Turning to the A380, sales director, John Leahy, warned that Airbus would have no choice but to halt the programme if Dubai's Emirates airline—the main customer for the superjumbo launched in 2007—did not place another order.
"We are still talking to Emirates, but honestly, they are probably the only one to have the ability right now on the market place to take a minimum of six per year on a period of eight to 10 years," Leahy said.
"Quite honestly, if we can't work out a deal with Emirates there is no choice but to shut down the programme," Leahy said.
"But I'm hopeful that we work out a deal with Emirates," he added.
There have been a total of 317 orders for the A380, the world's largest passenger airliner, since its launch.
Airbus had been hoping to secure another major order from Emirates, which took delivery of its 100th A380 in 2017, at the Dubai Air Show in November.
But the airline finally picked 40 Boeing 787-10 jets instead.
COO Bregier said the "trajectory will be to go lower" in production of the A380.
"We will deliver 12 aircraft as planned in 2018," and the number could fall to six per year in subsequent years, Bregier said.

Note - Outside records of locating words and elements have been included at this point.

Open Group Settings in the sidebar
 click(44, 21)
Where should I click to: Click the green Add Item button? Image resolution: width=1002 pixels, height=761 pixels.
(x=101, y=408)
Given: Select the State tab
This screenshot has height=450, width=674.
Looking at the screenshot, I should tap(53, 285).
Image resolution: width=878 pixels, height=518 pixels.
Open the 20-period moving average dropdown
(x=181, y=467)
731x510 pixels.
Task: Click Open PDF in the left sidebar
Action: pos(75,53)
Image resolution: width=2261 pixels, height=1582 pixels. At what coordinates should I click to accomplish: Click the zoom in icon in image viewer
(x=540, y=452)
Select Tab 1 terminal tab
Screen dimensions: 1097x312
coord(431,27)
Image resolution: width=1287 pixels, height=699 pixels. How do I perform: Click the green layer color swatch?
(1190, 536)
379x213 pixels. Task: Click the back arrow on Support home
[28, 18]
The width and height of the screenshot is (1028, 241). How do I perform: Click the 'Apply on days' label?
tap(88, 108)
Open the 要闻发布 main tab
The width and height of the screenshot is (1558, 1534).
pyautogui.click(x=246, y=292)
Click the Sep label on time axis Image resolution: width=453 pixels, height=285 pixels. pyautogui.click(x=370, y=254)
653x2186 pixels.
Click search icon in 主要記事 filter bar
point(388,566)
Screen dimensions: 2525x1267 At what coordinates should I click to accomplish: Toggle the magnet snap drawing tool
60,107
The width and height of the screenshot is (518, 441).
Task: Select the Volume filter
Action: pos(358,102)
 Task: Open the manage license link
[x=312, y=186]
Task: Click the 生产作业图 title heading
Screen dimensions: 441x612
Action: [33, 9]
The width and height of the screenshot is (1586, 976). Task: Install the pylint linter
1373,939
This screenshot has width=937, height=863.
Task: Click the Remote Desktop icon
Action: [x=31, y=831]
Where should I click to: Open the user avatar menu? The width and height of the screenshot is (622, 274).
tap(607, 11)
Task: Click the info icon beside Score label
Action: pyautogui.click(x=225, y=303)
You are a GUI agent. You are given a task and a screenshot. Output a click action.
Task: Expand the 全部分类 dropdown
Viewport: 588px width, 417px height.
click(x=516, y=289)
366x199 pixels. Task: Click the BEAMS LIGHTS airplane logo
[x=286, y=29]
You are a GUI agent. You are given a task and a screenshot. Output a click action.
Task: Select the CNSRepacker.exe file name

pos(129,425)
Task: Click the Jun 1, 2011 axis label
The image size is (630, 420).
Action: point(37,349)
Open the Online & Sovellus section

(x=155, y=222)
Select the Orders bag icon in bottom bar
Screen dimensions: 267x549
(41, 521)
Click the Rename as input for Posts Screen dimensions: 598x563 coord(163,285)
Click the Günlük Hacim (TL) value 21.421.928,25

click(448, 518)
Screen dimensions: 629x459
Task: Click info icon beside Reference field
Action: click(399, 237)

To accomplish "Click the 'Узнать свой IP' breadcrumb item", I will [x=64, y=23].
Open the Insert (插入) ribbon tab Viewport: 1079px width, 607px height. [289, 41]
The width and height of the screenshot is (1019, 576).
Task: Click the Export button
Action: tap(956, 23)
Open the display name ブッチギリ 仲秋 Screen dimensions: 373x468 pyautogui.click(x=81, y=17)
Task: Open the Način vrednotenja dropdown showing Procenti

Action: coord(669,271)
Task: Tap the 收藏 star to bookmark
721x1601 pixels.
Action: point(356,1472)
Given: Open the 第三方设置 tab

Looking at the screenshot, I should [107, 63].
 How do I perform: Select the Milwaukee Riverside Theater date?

"The challenge will be to maintain at least this level in the years to come" before customers start placing replacement orders for the A380s they currently have in service, and "potential new markets" start opening up, he said.
Turning to Airbus' overall performance last year, the planemaker insisted that commercial aircraft deliveries in 2017 "were up for the 15th year in a row, reaching a new company record."
At the end of 2017, Airbus' overall backlog stood at 7,265 aircraft valued at $1.059 trillion (867 billion euros) at list prices, the company said.
"A new Airbus delivery record coupled with our fourth best order intake wraps up a remarkable year for us," Bregier insisted.